March takes on King’s ‘hills and valleys’

Marchers make their way down Main Street in West Point.
Staff Writer

“I’ve Been to the Mountaintop,” the last speech given by Dr. Martin Luther King Jr., was blaring from the loudspeaker on the back of a pickup that was leading the band of about 70 marchers.

Roxie Quinn was laboring a little.
It seemed almost cruel that a road builder years ago had put a slight hill along Highway 50 just east of Highway 45 Alternate where Old White Road intersects.

The hill might have been slight but after 1.7 miles walking in the cold, Ms. Quinn’s 67-year-old body was feeling it just a little.
“But it really doesn't matter with me now, because I've been to the mountaintop,” resonated the recording of King’s speech. reaching out across the crowd and to those in traffic watching the procession.

Quinn walked near the rear of the bundled-up throng who braved 32-degree temperatures to make the 2.2-mile walk from East Half Mile Street along MLK Jr. Drive, along Main and fittingly, to the gym on the campus of the former historically black Mary Holmes College.

“One last hill,” a walker said to Quinn, who has come from Chicago for several years to celebrate her mother’s birthday on Jan. 18 — Friday was her 89th — and then take part in West Point’s King Day march and celebration.

“It’s Mississippi, life is full of hills and valleys to climb … God will see us through, God will see us through it all,” Quinn said almost metaphorically.

This year was the 30th anniversary of West Point’s celebration.

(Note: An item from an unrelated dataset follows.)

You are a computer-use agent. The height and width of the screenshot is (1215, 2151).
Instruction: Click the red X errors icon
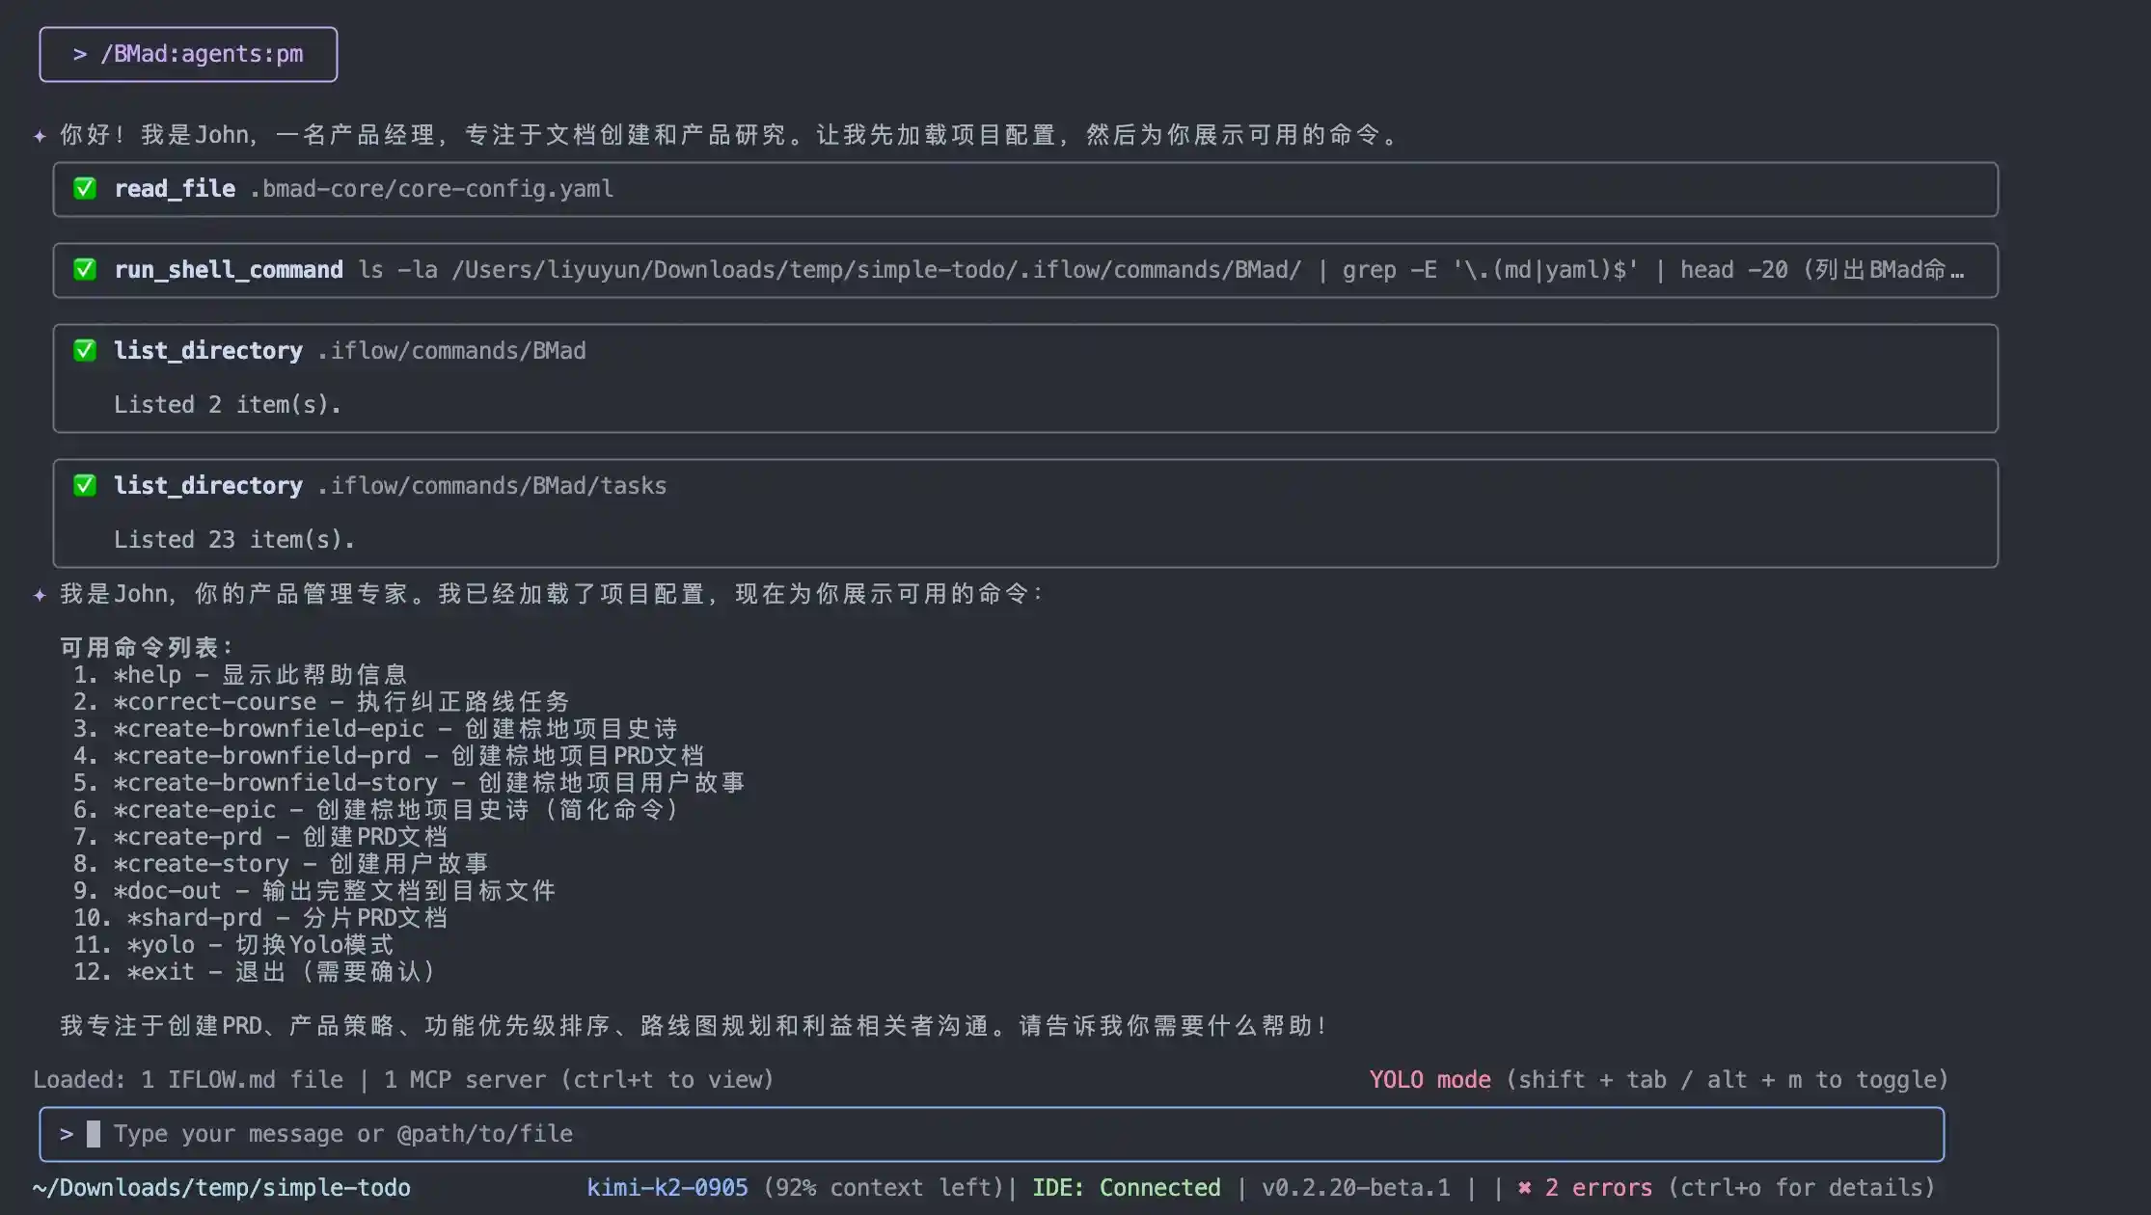[1525, 1187]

Traditionally the march has turned from Main onto Commerce and gone to historic Central School. But with structural issues closing that old building, the destination was moved to Mary Holmes, making it a little farther.

In Quinn’s mind, the extra distance is much like the extra work still needed.

“He died for freedom and equality,” she said of King. “We’ve still got a lot of work to do, we must keep the dream alive.
“With God’s help we will,” she continued, referring to a number of incidents across the country, including President Donald Trump, to illustrate the work she thinks remains.
 Her uncle, 85-year-old Odell Quinn, also has been a long-time participant.

“I lived in Chicago for 32 years and moved back here. Been walking in this every year since,” he said.
He could have caught a ride in a church bus but made the entire walk, no matter how slowly, to the end.
“Can’t quit now,” he declared.

“My sister and I are all that’s left of our big family. We’ve got to carry on the legacy,” he added, referring to the sister who celebrated her 89th birthday Friday.

For a younger crowd, the walk and King’s message was a little more basic.
“I like to celebrate people who do the right thing,” 10-year-old Tyqwez Bean said as he walked. 
“I think it’s still special what Dr. King did for everyone and that these people will come out a celebrate it year after year,” added 20-year-old Dee Boone, who came from Starkville to walk.

Still others just happened to be in the right place or the wrong place, depending on your perspective.
“I’m caught and can’t do anything about it. I’m not real happy, did we really have to do this,” groused one man as he sat clinching his steering wheel blocked at a stop sign.
He wouldn’t offer his name.

“I got caught in the traffic. I’d forgotten about it and since I was stuck anyway, we decided to get out and watch,” said Debra McDonald as she and a friend stood on the sidewalk on Main Street as the police cars, fire trucks and marchers slowly went by.

“Standing here, it does make you think about it all. I probably don’t look at things, about all our relations enough. I think we all just get too busy,” she added.
“I know I do and I feel bad about it,” added her friend. “The problem is this doesn’t last every day, every month. We just get busy again.”

Others wanted to take part to support something simple.

“A friend asked me to come walk. I said yes. After all, that’s what it all boils down to, being friends, helping friends,” said Woody Woodruff.

“I found it all very refreshing, invigorating, the walk, what it’s all about. If you get all tied up in politics, of being Democrats or Republicans, we are missing the point. That’s what keeps getting in the way,” stated Eva Barnes as she made her way back to her car.
Anna Jones helps organize the annual event. Her husband, lawyer and City Judge Bennie Jones, carried the lead banner this year.
 This was her 23rd year to walk.

“We have to keep walking, year after year. Too much can be lost and too much still needs to happen,” she said.